He didn’t need to tell her they had no kids. She could imagine a toddler running through the scene with a jagged piece of glass like a lightning bolt stuck in its head.

A battered stripped dresser in the dining space displayed a forest of photos with heavy silver frames. As expected, they were a hymn to the beauty of the occupants, and extravagant holidays.

The backdrops ranged from continental cobbled streets, tropical foliage, balconies in Manhattan, to one where the estranged wife was waist-deep in steaming water, clad in a white triangle bikini top. No way would Anna have a behold-my-norks photo on display in a reception room, but then she’d never had a body like hers. Eva was lovely, of course, absurdly so. Spectacular but also toothpaste-wholesome, the kind of woman who made spirits as well as penises rise.

One photo in particular caught her eye and she stepped closer to peer at it. James was gazing into the lens, smiling over a large coffee cup at a bistro pavement table. He looked nice in it. Exceptionally
nice, actually. Not handsome-nice; that was easy if you were born with the right flesh and bones. It was his expression. She’d never seen him look like that: confidential and affectionate and wryly amused. Maybe a bit post-coital.

It was the way you only stared at someone you were mad about, someone who could turn your guts to goo. For a moment, Anna was in the place of the person behind the lens. It gave her a funny pang of memory of youthful infatuation, like a shadow passing over her. She shook the feeling off.

A centrally positioned wedding day portrait showed the newlyweds in a hailstorm of confetti on registry office steps, laughing uproariously about being fabulous and in love.

James was in an ink-blue suit and floral tie, staring down at his feet, smiling, the sculpted planes of his face so photogenic. His wife was looking off to the right, at some unseen well-wisher. Her bridal gown was simple, fitted lace, designed to display narrow shoulders and a swan neck. Her hair was held off her face with a slim jewelled band, her eyes had a flick of liquid eyeliner, and there were pearl studs in her ears. The whole look was ultra-tasteful retro –
Elvis Lives, And Marries Grace Kelly.
They were perfection.

What would a couple like this do if they had an ugly baby? Fire bucket time? Anna winced at her savagery – for all she knew, they’d split up over the children issue.
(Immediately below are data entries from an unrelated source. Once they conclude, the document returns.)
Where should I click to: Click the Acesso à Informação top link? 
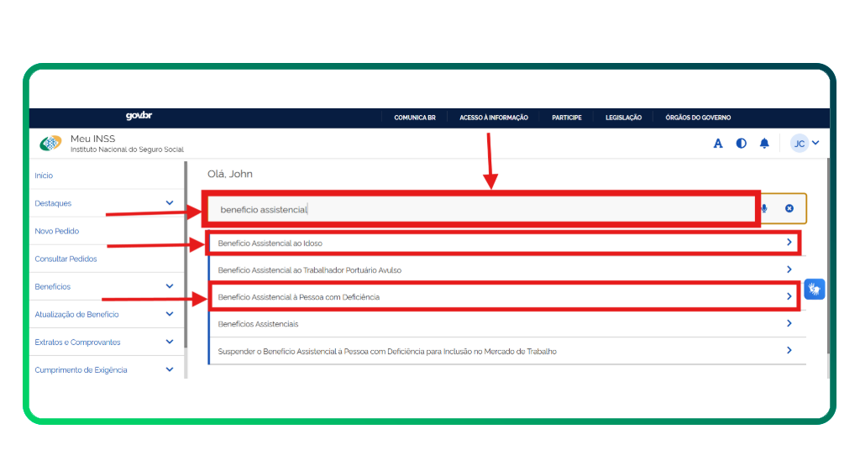(494, 118)
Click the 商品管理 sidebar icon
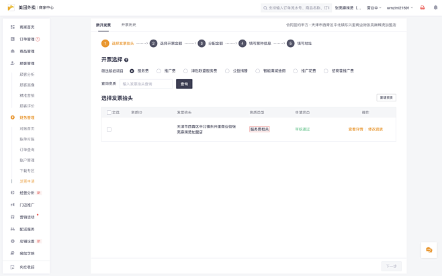The width and height of the screenshot is (442, 276). point(13,51)
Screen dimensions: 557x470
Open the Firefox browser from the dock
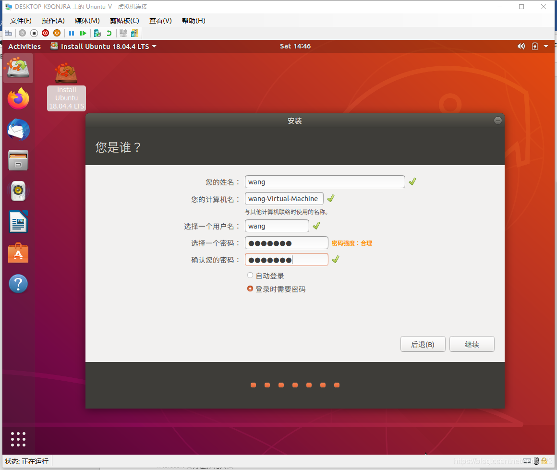[18, 99]
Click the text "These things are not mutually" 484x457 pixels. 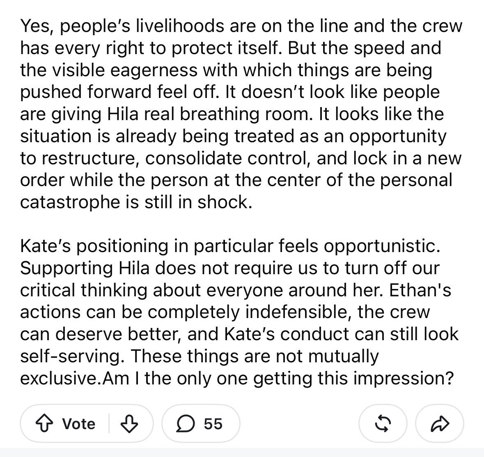click(x=255, y=356)
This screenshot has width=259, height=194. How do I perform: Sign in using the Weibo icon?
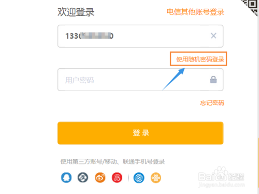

There was a scratching noise in the kitchen, like mice inside a skirting board. Investigating, Anna found Luther stood beseechingly by the back door.

‘Mwowh!’ He put a tufted paw on the door and batted it several times to make his point. Then he went for an even more baleful: ‘
Mwowh.

‘Oh, you want to go out?’ Anna said, feeling glad she could make up for her ungenerous thoughts by performing a small domestic task.

There was a key with a gold tassel hung on a hook above the work surface. Anna pushed it into the lock, turned and the door snapped open.

‘There you go.’

Having bleated to go out, the cat looked unsure, loitering and staring up at her with spacey eyes, whiskers the size of porcupine quills. Anna bent down and gave him a gentle shove. It was like the daft dust ball had never seen its own back garden before.

29

They were in the middle of leafing through large floppy colour photos, Anna penning notes on the back, Roberts Radio on Classic FM softly in the background, when James did a double take in the direction of the sitting room window.

‘Woah. That’s weird. That cat outside looked like …’ James’s line of sight darted around the floor. ‘Luther! Luther?’

Anna looked up in time to see a flash of grey fur move away from the pane of glass.

‘Can he not get to the front garden from the back one, usually?’

‘What?’ James said, absently, standing up. ‘Luther?’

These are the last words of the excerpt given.